──────── DOCUMENT
Mystery is often found in the simple but slightly odd song titles. English translations of various track titles give, ‘you swallowed the gum’, ‘leak’, ‘a tear from the sun’, ‘raising the trophy’ ‘digging dimensions’, ‘the owner’, ‘the decapitated hen’ and ‘the trap is exposed’. All denote striking images, metaphysical hints and emotional cues or simple, even childlike actions. Though Fratti and Tosta don’t reveal its provenance, the album’s title could even be a crafty play on words: the listener would be forgiven in thinking the moments of brash contrast and eyebrow raising theatricalism in the music constitute a musical nod to German punk chanteuse, Nina Hagen.
────────────────
──────── DATA EXCERPT
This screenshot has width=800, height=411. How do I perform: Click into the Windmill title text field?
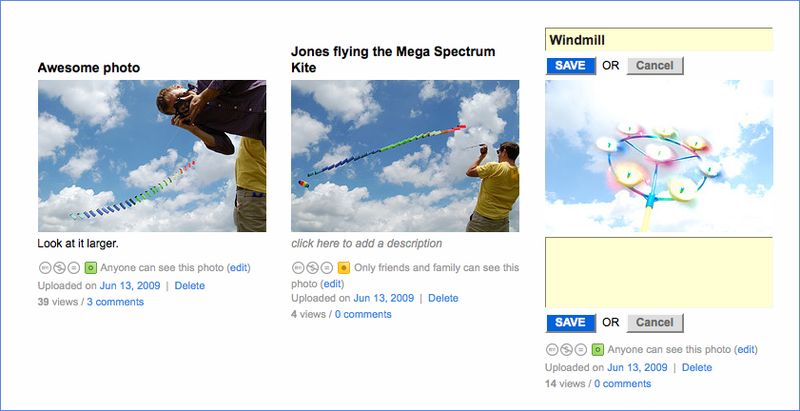coord(658,40)
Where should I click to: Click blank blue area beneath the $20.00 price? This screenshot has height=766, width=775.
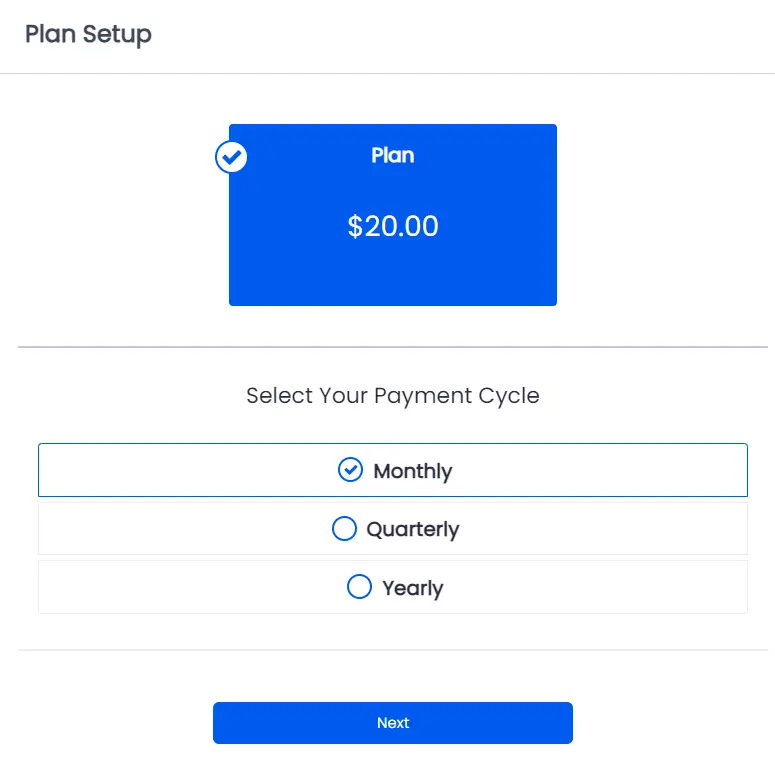coord(393,274)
────────────────
COMPLETE THE FOLLOWING ->
• A. According to the album review, which German punk chanteuse might the music nod to?
• B. Write the next few sentences of the album review, starting right after its final sentence.
The listing is not needed here.

ANSWERS PER TASK ->
• A. Nina Hagen.

• B.
On Hagen, singer and cellist Mabe Fratti once again displays her brilliant knack of speaking to us directly. There is never the suspicion of her playing to the gallery, and the directness of many of the lyrics don’t allow it. Parallel to this, Fratti has an almost magical ability to give Hector Tosta’s melodies, and her and Tosta’s lyrics ones imbued with an insight and meaning that feels otherworldly. Tosta admitted it was “pretty wild to hear Mabe take the interpretations to a different place” and the listener can pick up on the delight Fratti takes in (literally) adding a voice to the many narratives.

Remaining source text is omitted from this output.